R = 10000 # number of bootstrap samples
n = nrow(df) # sample size
k = length(coef(logit)) # number of coefficients
# set up a empty Rxn matrix B
B = matrix(nrow = R, ncol = k,
dimnames = list(paste("Sample",1:R),
names(coef(logit))))
# loop R times
for(i in 1:R){
# sample credit data with replacement
boot.data = df[sample(x = 1:n, size = n, replace = TRUE), ]
# fit the model on the boostrapped sample
boot.logit = glm(logit$formula,
data=boot.data, family = binomial(link = "logit"))
# store the coefficients
B[i,] = coef(boot.logit)
}
# function to return bootstrapped coefficients
myLogitCoef <- function(data, indices, formula) {
d <- data[indices,]
fit <- glm(formula, data=d, family = binomial(link = "logit"))
return(coef(fit))
}
# set up cluster of 4 CPU cores
cl<-makeCluster(4)
clusterExport(cl, 'myLogitCoef')
set.seed(373)
coef.boot <- boot(data=df, statistic=myLogitCoef, R=10000,
formula= logit$formula,
# process in parallel across 4 CPU cores
parallel = 'snow', ncpus=4, cl=cl)
stopCluster(cl)
coef.boot
##
## ORDINARY NONPARAMETRIC BOOTSTRAP
##
##
## Call:
## boot(data = df, statistic = myLogitCoef, R = 10000, formula = logit$formula,
## parallel = "snow", ncpus = 4, cl = cl)
##
##
## Bootstrap Statistics :
## original bias std. error
## t1* 9.7612216 0.5328396901 2.68695651
## t2* -0.0855582 -0.0004506506 0.05976187
## t3* -0.4004748 -0.0224398008 0.21652931
## t4* -0.5146958 -0.0423837644 0.19574431
No parece que los sesgos sean importantes.
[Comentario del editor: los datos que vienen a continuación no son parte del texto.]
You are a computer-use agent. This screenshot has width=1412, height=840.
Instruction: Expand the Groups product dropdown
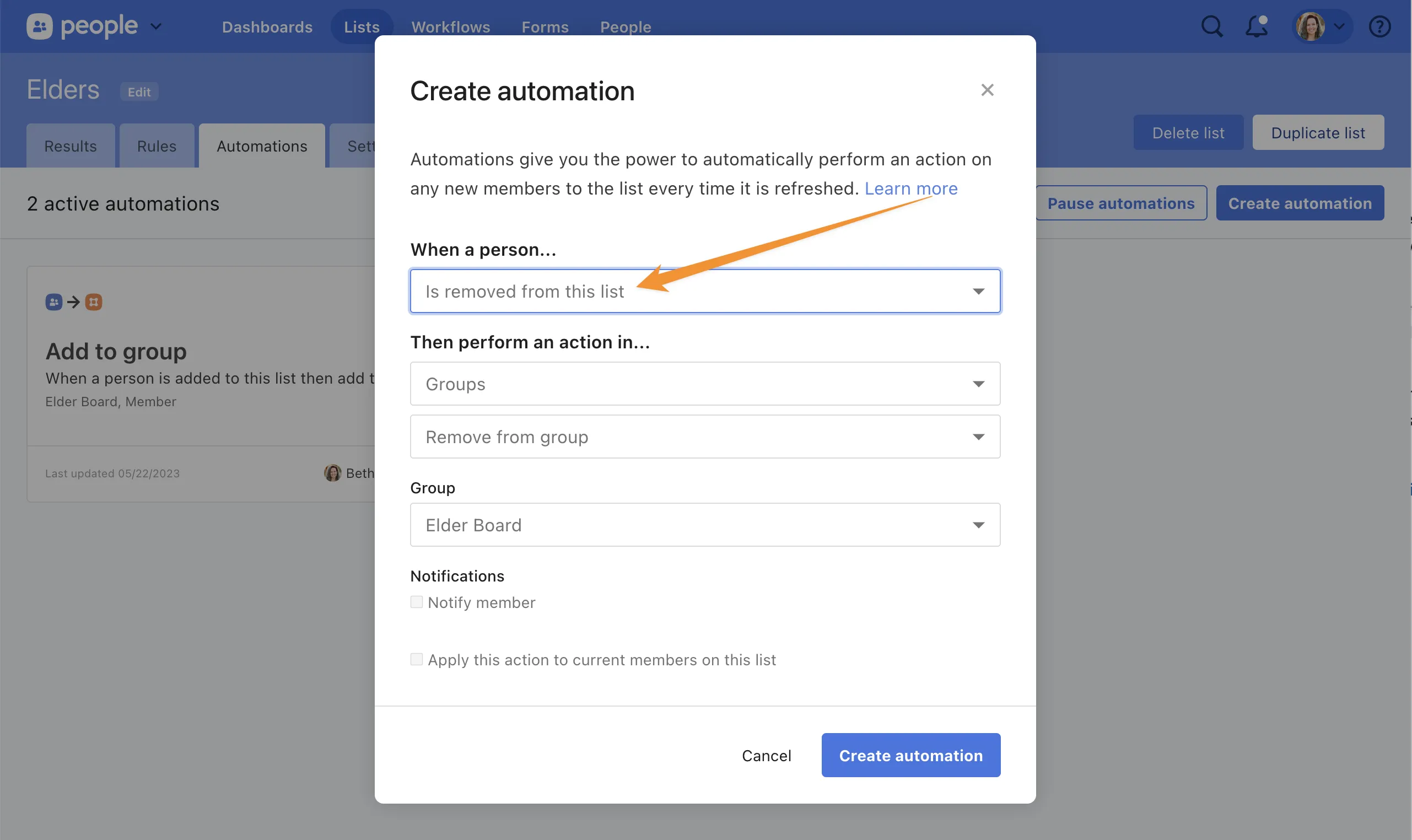(704, 384)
Ni en valor, ni menos tras compararlos con el tamaño del error standard. creo que basta decirlo de palabra. No será necesario enseñarlo.
Vamos a usar ahora bootstrap para estimar AUC:
prob = predict.glm(logit, type='response', newdata = df)
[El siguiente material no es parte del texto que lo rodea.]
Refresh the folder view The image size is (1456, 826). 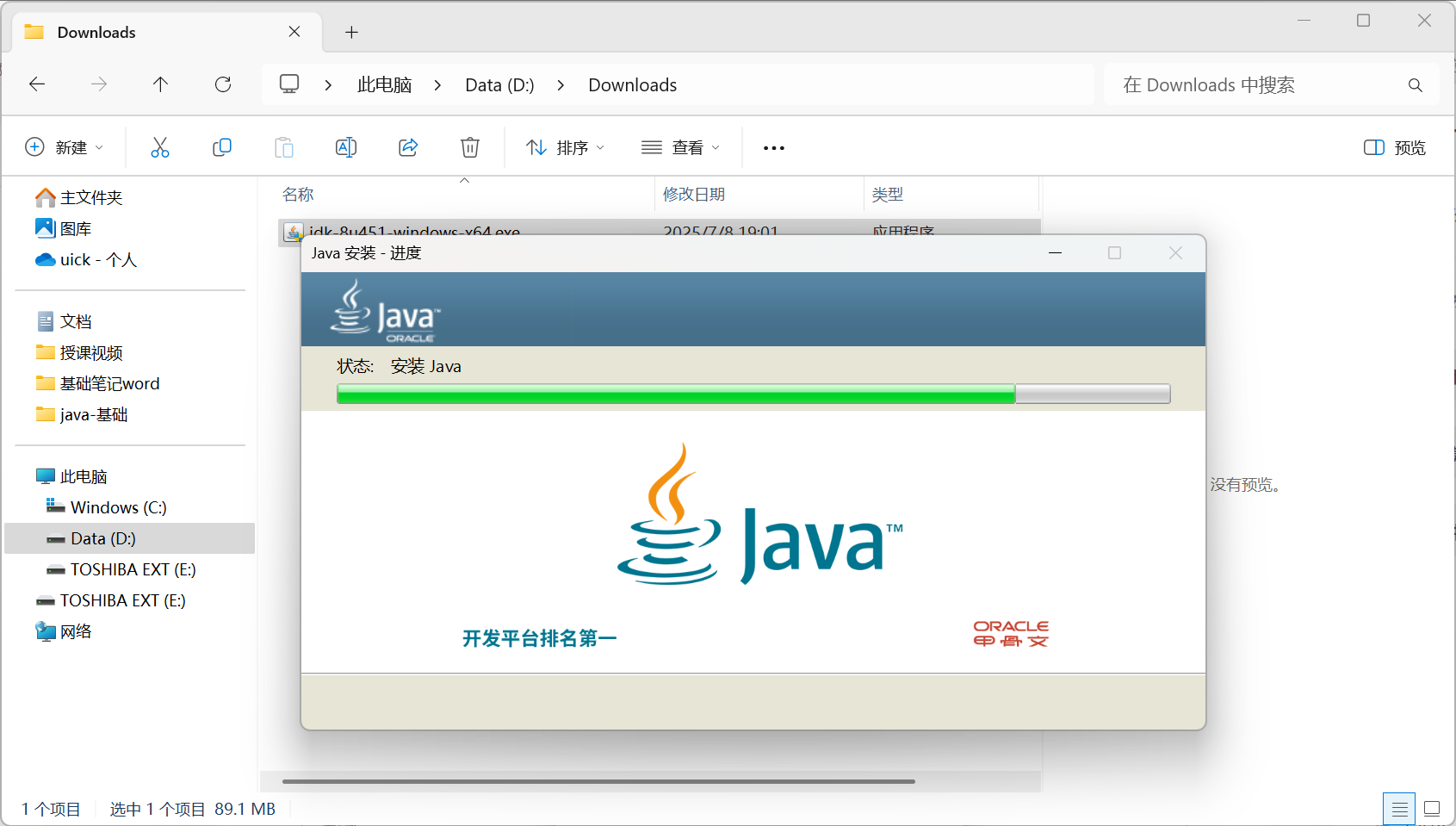pyautogui.click(x=222, y=84)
pred = prediction(prob, df$Trifecta3)
# AUC
auc = performance(pred,"auc")@y.values[[1]][1]
# plot the ROC curve
perf <- performance(pred,"tpr","fpr")
plot(perf, col="navyblue", cex.main=1,
main= paste("Logistic Regression ROC Curve: AUC =", round(auc,3)))
abline(a=0, b = 1, col='darkorange1')
R = 10000
n = nrow(df)
# empty Rx2 matrix for bootstrap results
B = matrix(nrow = R, ncol = 2,
dimnames = list(paste('Sample',1:R),
c("auc_orig","auc_boot")))
set.seed(701)
for(i in 1:R){
# draw a random sample
obs.boot <- sample(x = 1:n, size = n, replace = T)
data.boot <- df[obs.boot, ]
# fit the model on bootstrap sample
logit.boot <- glm(logit$formula ,
data=data.boot,
family = binomial(link = "logit"))
# apply model to original data
prob1 = predict(logit.boot, type='response', df)
pred1 = prediction(prob1, df$Trifecta3)
auc1 = performance(pred1,"auc")@y.values[[1]][1]
B[i, 1] = auc1
# apply model to bootstrap data
prob2 = predict(logit.boot, type='response', data.boot)
pred2 = prediction(prob2, data.boot$Trifecta3)
auc2 = performance(pred2,"auc")@y.values[[1]][1]
B[i, 2] = auc2
}
resultado=B %>% as_data_frame() %>% as_tibble() %>% mutate(optimism=auc_boot-auc_orig)
## Warning: `as_data_frame()` is deprecated, use `as_tibble()` (but mind the new semantics).
## This warning is displayed once per session.
Más o menos se obtiene los mismo. El optimismo (bias) es pequeño.
resultado %>% summarise_all(mean)
## # A tibble: 1 x 3
## auc_orig auc_boot optimism
## <dbl> <dbl> <dbl>
## 1 0.752 0.782 0.0301
La variabilidad de las estimacines anteriores también es pequeña.
resultado %>% summarise_all(sd)
## # A tibble: 1 x 3
## auc_orig auc_boot optimism
## <dbl> <dbl> <dbl>
## 1 0.0155 0.0551 0.0565
Más o menos vemos lo mismo. No tenemos problemas de sesgo. Se puede ignorar lo que hemos hecho y comentarlo de palabra.